TGen Drug Development (TD2) and Flagship Biosciences today announced a strategic alliance that should help speed new drugs safely into human testing and quickly benefit cancer patients.
TD2, based in Scottsdale, Ariz., provides drug development firms with expertise in moving promising laboratory discoveries through the pre-clinical, clinical and regulatory approval steps of getting new drugs to patients as quickly and safely as possible.
Flagship Biosciences, based in Flagstaff, Ariz., will assist in this process by providing high-throughput, multiplexed immunohistochemistry expertise to support preclinical drug development and human clinical trials.

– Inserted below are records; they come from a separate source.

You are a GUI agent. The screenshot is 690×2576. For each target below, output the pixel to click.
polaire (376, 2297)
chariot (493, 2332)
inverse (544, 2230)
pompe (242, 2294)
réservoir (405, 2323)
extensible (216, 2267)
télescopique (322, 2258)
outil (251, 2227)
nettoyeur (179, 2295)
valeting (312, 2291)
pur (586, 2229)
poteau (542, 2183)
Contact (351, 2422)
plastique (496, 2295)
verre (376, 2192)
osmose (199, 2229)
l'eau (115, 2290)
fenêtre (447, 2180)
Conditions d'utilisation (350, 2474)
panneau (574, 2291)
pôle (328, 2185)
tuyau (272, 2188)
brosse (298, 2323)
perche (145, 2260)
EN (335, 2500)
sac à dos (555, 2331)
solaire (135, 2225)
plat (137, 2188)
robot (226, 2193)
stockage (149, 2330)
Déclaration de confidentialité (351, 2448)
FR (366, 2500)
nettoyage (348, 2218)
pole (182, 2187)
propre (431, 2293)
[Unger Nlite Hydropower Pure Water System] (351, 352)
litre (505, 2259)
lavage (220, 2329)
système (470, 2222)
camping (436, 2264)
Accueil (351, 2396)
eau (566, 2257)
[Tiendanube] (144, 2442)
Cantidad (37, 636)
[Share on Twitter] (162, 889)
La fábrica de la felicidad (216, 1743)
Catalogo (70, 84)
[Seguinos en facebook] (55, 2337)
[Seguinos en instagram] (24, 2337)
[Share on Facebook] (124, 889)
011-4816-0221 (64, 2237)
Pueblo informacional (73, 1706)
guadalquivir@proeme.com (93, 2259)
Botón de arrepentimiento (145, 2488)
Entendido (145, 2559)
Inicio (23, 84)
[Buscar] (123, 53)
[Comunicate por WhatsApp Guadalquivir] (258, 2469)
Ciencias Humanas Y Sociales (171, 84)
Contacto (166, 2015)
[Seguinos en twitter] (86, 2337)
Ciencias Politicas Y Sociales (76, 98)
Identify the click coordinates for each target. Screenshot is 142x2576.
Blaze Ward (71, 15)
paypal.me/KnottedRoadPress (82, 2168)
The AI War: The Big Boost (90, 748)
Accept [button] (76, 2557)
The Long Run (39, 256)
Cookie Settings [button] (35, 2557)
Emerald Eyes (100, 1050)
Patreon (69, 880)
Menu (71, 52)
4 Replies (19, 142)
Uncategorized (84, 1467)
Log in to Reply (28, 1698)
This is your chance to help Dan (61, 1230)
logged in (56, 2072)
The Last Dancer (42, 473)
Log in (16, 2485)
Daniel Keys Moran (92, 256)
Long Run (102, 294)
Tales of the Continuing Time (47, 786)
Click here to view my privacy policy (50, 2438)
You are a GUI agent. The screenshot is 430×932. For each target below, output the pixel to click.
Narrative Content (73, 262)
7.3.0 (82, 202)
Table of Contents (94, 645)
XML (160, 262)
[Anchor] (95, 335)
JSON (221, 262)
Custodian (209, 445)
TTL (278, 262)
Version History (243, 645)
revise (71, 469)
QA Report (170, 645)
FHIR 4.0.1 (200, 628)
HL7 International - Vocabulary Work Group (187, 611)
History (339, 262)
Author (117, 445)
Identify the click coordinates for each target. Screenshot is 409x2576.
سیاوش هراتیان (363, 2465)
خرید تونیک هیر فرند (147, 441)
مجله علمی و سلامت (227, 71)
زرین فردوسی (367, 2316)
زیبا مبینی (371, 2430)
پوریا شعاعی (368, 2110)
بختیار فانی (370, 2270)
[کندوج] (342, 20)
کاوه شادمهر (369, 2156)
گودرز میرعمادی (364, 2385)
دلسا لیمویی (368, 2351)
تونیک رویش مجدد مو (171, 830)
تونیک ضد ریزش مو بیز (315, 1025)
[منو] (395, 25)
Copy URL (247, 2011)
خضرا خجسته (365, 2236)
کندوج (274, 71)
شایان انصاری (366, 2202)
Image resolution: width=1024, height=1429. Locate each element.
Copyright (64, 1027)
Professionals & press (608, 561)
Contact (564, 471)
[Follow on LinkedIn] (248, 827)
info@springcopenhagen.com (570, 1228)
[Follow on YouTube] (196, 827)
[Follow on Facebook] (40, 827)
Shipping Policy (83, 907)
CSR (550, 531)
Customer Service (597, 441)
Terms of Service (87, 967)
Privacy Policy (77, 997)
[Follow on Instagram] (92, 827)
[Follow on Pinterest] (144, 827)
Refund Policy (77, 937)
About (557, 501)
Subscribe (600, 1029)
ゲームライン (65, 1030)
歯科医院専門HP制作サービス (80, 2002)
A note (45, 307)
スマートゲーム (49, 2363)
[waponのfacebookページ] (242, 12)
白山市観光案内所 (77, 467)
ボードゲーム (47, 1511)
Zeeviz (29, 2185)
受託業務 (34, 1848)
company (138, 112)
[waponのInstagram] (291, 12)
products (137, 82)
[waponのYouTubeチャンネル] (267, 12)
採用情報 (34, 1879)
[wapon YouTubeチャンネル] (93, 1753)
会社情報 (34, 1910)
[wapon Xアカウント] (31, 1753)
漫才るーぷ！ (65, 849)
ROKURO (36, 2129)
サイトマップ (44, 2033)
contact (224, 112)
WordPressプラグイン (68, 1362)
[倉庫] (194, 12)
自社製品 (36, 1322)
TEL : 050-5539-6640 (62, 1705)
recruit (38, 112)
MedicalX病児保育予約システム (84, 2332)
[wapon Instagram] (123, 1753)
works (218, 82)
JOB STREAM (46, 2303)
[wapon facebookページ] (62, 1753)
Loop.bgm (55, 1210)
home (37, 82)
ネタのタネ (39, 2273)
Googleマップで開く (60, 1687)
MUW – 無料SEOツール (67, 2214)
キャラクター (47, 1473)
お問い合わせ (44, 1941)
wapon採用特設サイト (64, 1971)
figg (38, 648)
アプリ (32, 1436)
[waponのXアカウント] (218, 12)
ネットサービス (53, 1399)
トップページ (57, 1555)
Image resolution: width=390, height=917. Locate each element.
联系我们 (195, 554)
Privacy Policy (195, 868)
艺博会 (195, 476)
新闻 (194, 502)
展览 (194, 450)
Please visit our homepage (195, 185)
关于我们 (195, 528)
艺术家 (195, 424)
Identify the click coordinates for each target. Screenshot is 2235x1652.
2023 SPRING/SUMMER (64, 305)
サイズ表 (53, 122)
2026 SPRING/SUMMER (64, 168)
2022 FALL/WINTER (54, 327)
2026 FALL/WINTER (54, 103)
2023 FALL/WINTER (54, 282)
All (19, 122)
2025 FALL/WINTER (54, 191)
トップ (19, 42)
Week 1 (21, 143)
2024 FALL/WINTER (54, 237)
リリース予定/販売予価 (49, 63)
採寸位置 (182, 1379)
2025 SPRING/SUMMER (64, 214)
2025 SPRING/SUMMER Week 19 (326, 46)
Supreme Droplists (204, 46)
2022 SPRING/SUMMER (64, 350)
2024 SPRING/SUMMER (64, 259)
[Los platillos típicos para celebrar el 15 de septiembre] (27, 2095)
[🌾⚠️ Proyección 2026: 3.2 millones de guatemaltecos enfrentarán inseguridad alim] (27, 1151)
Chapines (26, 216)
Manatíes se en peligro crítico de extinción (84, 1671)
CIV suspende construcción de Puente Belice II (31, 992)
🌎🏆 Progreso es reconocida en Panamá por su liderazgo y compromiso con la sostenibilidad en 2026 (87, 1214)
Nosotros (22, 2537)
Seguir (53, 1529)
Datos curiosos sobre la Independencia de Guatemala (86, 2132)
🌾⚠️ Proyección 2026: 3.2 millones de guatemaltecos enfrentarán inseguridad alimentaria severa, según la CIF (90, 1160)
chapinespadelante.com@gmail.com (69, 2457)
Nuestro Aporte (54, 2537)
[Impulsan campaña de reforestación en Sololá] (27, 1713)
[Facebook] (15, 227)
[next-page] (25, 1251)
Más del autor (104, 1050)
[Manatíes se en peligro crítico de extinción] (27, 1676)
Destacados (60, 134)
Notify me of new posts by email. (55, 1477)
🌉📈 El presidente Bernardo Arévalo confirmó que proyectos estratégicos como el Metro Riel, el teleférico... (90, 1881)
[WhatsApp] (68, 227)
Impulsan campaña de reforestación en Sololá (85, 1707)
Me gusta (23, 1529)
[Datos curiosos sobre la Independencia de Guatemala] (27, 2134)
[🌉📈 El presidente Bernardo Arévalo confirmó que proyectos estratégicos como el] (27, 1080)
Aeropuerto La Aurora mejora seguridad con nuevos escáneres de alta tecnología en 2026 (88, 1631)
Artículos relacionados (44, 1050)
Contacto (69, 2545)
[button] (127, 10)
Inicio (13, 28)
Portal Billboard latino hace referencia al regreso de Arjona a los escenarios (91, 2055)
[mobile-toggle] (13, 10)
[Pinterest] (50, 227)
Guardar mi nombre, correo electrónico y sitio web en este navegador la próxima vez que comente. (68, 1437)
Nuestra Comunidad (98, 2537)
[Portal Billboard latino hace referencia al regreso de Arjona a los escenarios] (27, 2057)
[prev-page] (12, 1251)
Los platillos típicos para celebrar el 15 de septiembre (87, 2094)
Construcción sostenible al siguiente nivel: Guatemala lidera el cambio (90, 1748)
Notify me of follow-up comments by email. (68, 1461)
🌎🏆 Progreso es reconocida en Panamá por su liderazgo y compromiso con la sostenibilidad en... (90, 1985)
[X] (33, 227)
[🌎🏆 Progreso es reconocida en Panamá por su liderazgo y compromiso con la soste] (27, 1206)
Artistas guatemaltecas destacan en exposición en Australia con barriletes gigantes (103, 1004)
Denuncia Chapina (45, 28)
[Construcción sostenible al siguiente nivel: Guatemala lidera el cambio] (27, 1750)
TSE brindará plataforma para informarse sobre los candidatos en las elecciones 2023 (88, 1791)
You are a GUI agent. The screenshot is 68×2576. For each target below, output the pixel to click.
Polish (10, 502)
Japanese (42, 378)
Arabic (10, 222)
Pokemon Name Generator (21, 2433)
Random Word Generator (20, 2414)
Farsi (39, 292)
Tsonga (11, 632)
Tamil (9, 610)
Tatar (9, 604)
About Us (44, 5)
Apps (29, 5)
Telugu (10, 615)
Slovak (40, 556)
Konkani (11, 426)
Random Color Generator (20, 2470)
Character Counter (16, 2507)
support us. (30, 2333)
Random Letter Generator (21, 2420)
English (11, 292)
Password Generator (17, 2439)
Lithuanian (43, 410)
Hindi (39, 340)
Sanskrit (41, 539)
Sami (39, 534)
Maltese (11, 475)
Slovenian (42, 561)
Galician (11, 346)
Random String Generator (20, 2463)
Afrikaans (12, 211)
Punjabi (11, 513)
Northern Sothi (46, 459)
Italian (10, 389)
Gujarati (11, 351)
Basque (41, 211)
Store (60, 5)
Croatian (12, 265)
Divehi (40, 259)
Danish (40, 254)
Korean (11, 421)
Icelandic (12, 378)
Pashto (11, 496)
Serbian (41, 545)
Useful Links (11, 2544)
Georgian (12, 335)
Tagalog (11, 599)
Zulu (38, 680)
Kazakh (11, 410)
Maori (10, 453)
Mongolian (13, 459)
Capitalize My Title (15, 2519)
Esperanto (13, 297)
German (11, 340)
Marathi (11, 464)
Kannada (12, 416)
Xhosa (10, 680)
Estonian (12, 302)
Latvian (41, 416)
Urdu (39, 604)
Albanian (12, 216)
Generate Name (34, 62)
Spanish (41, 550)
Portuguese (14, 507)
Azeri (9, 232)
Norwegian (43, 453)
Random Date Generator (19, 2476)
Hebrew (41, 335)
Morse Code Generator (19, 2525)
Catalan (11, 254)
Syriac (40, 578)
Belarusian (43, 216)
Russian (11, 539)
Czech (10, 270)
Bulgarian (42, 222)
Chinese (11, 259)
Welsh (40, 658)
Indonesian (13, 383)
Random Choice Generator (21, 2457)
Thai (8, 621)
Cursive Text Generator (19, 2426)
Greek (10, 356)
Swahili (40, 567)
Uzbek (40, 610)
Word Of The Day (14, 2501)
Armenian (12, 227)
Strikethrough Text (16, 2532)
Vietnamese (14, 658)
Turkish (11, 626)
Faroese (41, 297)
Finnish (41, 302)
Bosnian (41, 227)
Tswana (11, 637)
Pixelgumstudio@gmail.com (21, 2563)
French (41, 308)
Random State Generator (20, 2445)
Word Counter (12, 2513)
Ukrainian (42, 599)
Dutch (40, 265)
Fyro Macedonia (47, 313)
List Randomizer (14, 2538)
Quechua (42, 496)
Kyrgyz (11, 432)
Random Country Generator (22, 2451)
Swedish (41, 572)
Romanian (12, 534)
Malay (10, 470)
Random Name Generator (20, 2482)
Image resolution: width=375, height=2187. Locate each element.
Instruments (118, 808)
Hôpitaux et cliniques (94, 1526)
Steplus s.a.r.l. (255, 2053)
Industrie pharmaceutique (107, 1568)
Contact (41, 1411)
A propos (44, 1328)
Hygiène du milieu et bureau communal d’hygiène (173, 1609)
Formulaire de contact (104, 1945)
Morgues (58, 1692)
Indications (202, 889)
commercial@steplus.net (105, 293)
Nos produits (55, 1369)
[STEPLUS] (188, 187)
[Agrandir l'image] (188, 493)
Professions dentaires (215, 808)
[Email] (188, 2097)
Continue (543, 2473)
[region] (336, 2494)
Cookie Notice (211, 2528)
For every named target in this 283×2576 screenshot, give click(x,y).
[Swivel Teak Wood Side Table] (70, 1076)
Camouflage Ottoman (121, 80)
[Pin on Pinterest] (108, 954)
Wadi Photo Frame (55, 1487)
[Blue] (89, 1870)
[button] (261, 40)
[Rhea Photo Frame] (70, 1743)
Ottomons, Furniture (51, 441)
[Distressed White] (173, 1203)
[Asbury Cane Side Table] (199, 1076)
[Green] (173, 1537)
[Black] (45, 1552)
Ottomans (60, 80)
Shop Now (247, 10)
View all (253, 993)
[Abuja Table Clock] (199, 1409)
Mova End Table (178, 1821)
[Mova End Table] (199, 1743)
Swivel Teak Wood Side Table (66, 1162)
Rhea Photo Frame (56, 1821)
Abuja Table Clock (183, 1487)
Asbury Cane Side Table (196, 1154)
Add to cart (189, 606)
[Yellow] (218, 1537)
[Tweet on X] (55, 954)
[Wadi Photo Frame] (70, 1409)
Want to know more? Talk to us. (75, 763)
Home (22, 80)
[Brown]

"Flagship's technology will significantly accelerate our ability to identify biomarkers that could help researchers predict which drug compounds will work best on specific patient cancers," said TD2 President Dr. Stephen Gately.
And because Flagship's affiliated laboratories are certified by the U.S. Food and Drug Administration, under the 1988 federal Clinical Laboratory Improvement Amendments (CLIA) law, these findings can be translated directly into clinical trials, where they can benefit patients as quickly as possible.
Specifically, Flagship provides computerized histopathology, the microscopic study of diseased tissue, which is a critical part of anatomical pathology and key to the accurate diagnosis of cancer and other diseases from sample tissues. Flagship also provides deep expertise in measuring epithelial–mesenchymal transition (EMT), the process in which tumor cells become highly invasive, migratory and resistance to therapy.
"The local tumor environment is key to understanding efficacy and toxicity of oncology compounds in both preclinical and clinical trials, and EMT is central to understanding stromal involvement and fibrosis in cancer patients," said Dr. Gately. "Working with Flagship Biosciences brings a wealth of pathology knowledge in pharmaceutical product development, experience in difficult histology analysis."